Immediatamente questo significa una temperanza nell’impeto, nell’istintonell’uso dell’istinto. Temperare, in latino, vuol dire governare secondo lo scopo, “allo scopo di”, sia come direzione sia come tempo: mantenere la cosa nell’ordine dinamico verso il suo scopo.
 
Potremmo allora tradurre l’invito al sacrificio, alla mortificazione e al digiuno, come fedeltà a ciò che, in quella cosa  in cui ci dobbiamo temperare o mortificare,  è “più significativo”. 
 
C’è, infatti, un significato immediato della cosa: uno ha fame, si avventa; uno prova affezione, “tac”, si “accolla”.  (Ci sarebbe anche un terzo campo, la vanagloria, l’orgoglio, l’affermazione ingorda di sé, la sete di possesso economico-politico. Ma questo attiene di più all’altra indicazione, della carità fraterna).
 
Nel mangiare e bere, invece, ciò che è più significativo è che essi sono strumenti per il nostro cammino, non è l’abboffarsi o il sentire tutto il palato reagire dolcemente e vibrantemente al contatto con le molecole del vino. La quaresima ci richiama a questa mortificazione come espressione concreta della ricerca del “più  significativo” , anche nel mangiare e nel bere. 
 
La parola digiuno immediatamente, infatti, nella storia liturgica, indicava questo.  
 
Ma soprattutto dobbiamo centrare la nostra attenzione sull’affettività
è proprio nell’affettività che questo sacrificio, questa mortificazione, come fedeltà al più significativo, deve agire, e deve agire stando bene all’erta, deve agire senza posa, senza addormentarsi, senza parentesi di dimenticanza.
 
Nell’affezione il più significativo non è l’aderire al riverbero immediato che l’affezione (a qualunque livello) ha. Nell’affettività, infatti, ci sono un affiatamento e una tensione che, espressi in un certo modo, cioè se non sono temperati, alterano e fanno uscire dalla strada. 
 
La parola mortificazione non ci deve impaurire, perché la morte è già in quella separazione per cui, anche nell’intimità più grande, uno non può immedesimarsi veramente con l’altro. 

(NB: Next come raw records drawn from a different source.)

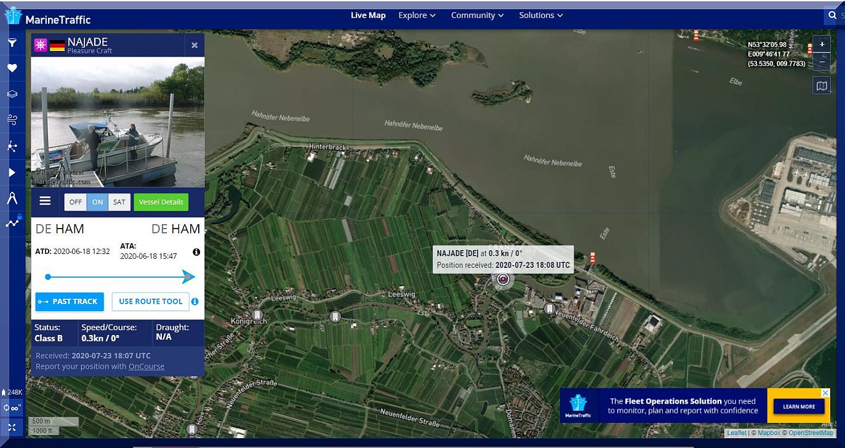Open the filter funnel icon in sidebar
The width and height of the screenshot is (845, 448).
[x=12, y=43]
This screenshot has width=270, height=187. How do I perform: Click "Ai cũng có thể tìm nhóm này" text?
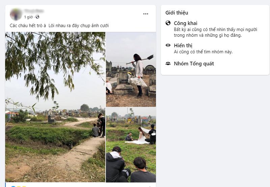tap(203, 52)
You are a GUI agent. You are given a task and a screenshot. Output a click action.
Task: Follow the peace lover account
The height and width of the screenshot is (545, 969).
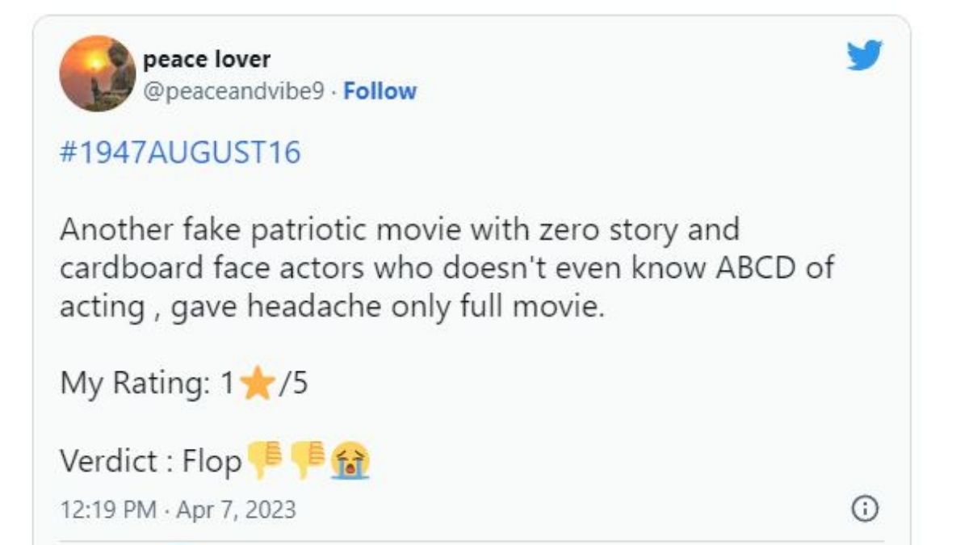pos(380,90)
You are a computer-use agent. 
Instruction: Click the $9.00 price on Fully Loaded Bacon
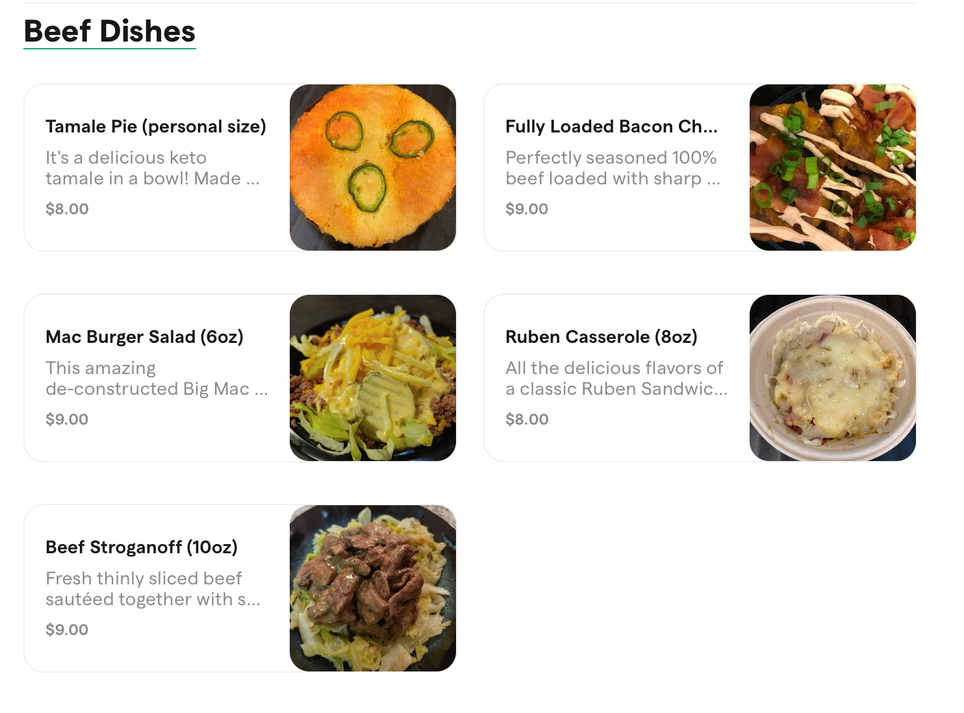point(527,209)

Ciò che fa immedesimare veramente con l’altro è proprio la ricerca del più significativo, è la fedeltà al più significativo, perché l’immedesimazione totale è «in Cristo», come diceva san Paolo. La formula di san Paolo – «in Cristo», «fate tutto in Cristo», «il mondo in Cristo» – indica l’unità profonda e finale fra tutto, come ciò cui siamo destinati. E se noi diciamo sempre che la liberazione è l’unità e che la schiavitù è la divisione, dobbiamo sentire questo richiamo, non come nemico, ma come amico. 
 
C’è un riverbero di questa “fedeltà al più significativo” – che deve operare atteggiamenti di reale mortificazione -, c’è un test, un risultato: la libertà, la libertà nella cosa. Questo è proprio un test. 
 
È da questo che si percepisce fisicamente la fedeltà al più significativo, ed è questo che la mortificazione opera, esalta ed edifica: la libertà.  Libertà dal risultato, per cui uno finalmente è capace di voler bene all’altro, libero dalla risposta dell’altro, dal modo di corrispondenza dell’altro: è veramente la libertà, è veramente l’amare e basta, l’amore finalmente senza la menzogna. 
 
E, in secondo luogo, la libertà da se stessi, cioè dal gusto. 
 
La libertà dal risultato, dall’altro, e la libertà dal gusto (anche dalla montagna, per esempio, dalla neve, dalla roccia e dal ghiacciaio; altrimenti, se non è la ricerca del più significativo, l’andarci diventa fare il Club Alpino).